-- Opening Marker --

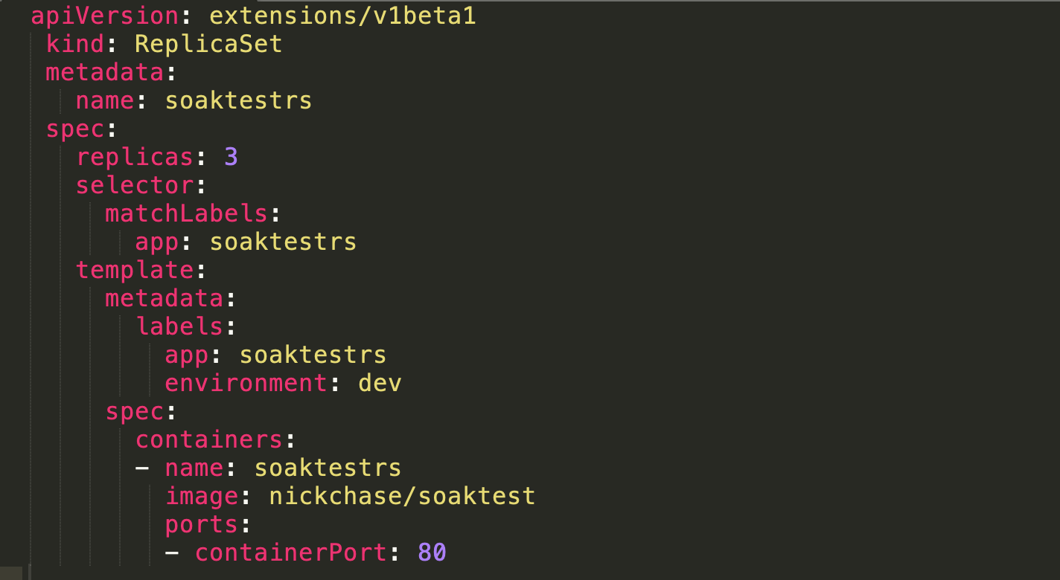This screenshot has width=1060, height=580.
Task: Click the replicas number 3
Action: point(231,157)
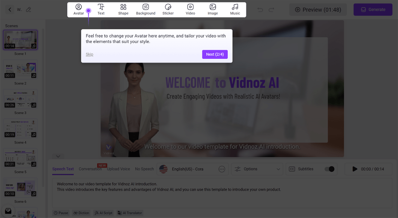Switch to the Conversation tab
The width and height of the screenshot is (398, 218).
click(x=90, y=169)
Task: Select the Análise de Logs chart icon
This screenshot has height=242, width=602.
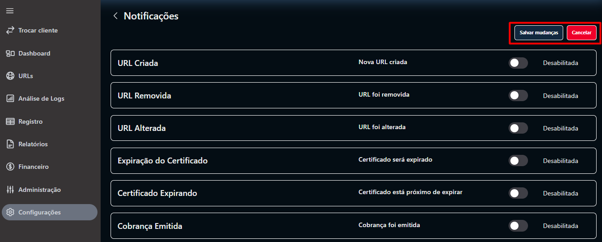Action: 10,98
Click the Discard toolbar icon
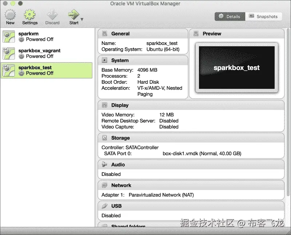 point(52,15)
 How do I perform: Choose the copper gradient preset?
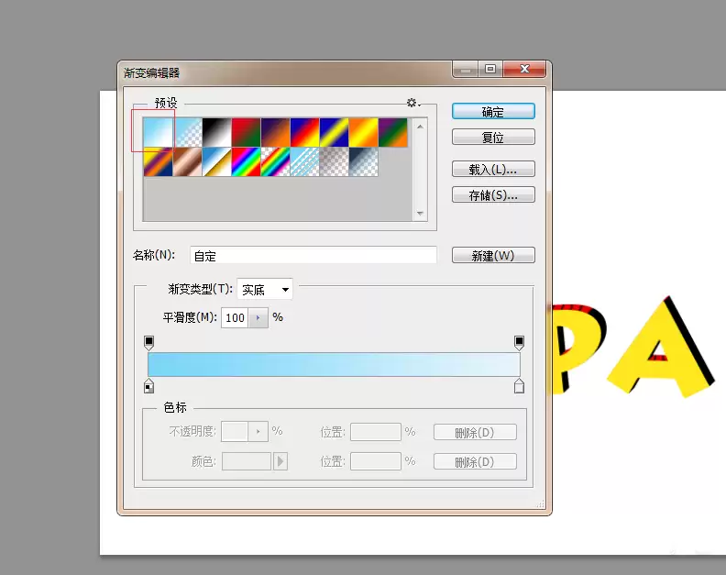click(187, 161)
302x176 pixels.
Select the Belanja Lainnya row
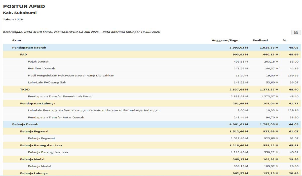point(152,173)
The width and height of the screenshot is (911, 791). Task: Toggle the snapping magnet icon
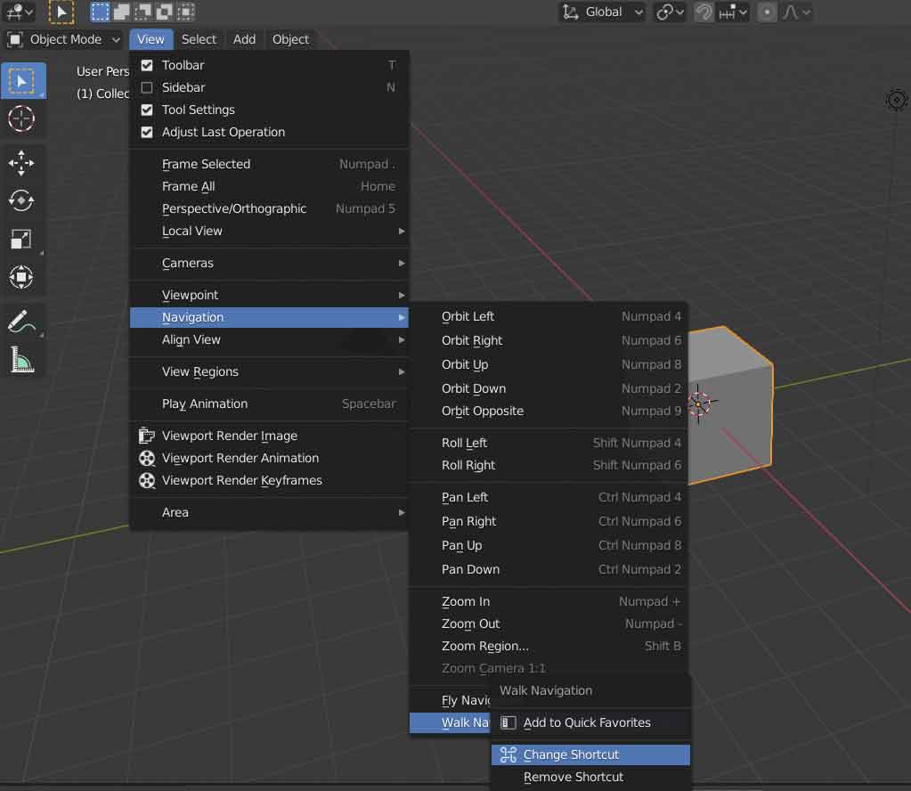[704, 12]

-- Closing Marker --
-- Opening Marker --

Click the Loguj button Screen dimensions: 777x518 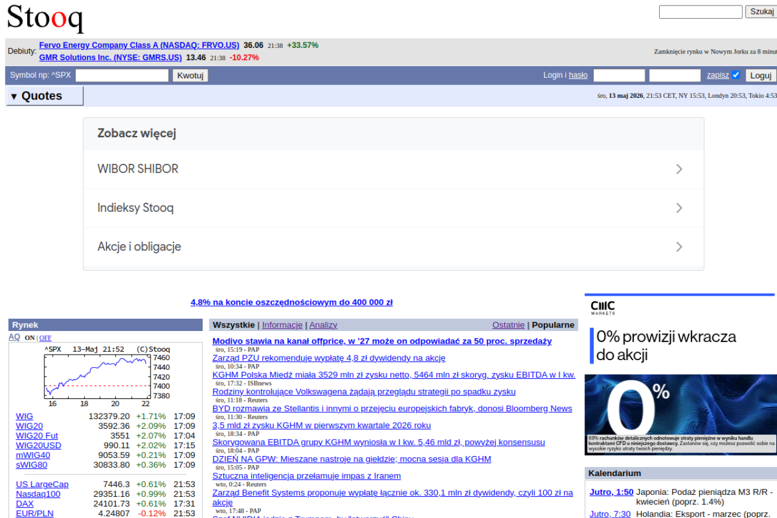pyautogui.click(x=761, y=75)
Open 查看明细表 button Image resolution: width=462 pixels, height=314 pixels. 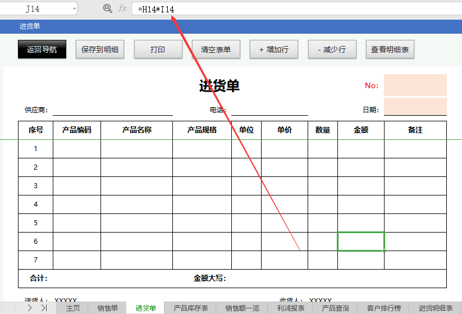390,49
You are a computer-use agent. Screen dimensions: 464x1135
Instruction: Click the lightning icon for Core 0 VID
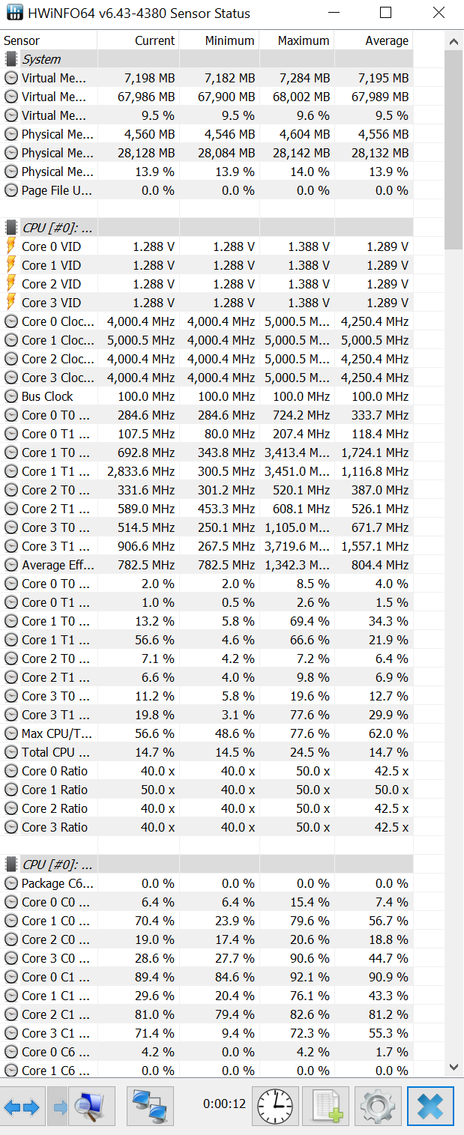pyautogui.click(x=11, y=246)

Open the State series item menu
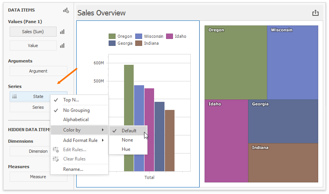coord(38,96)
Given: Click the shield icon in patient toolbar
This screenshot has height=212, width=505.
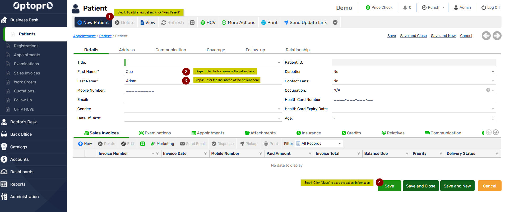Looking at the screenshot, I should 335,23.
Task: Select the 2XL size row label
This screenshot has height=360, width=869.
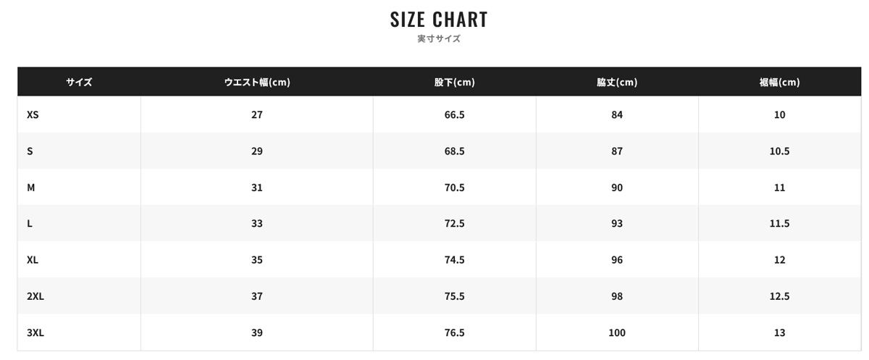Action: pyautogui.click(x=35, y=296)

-- Closing Marker --

* **Aim of the exercise**: Pictures aside, return exactly the lines from the data above, starting at the line that has "Task: Select the Análise de Logs chart icon" and ending at the line that has "302x176 pixels.", both included.

* **Exercise response**:
Task: Select the Análise de Logs chart icon
This screenshot has height=242, width=602.
Action: 10,98
Click the Discard toolbar icon
 point(52,15)
 How do I perform: Choose the copper gradient preset?
click(187, 161)
302x176 pixels.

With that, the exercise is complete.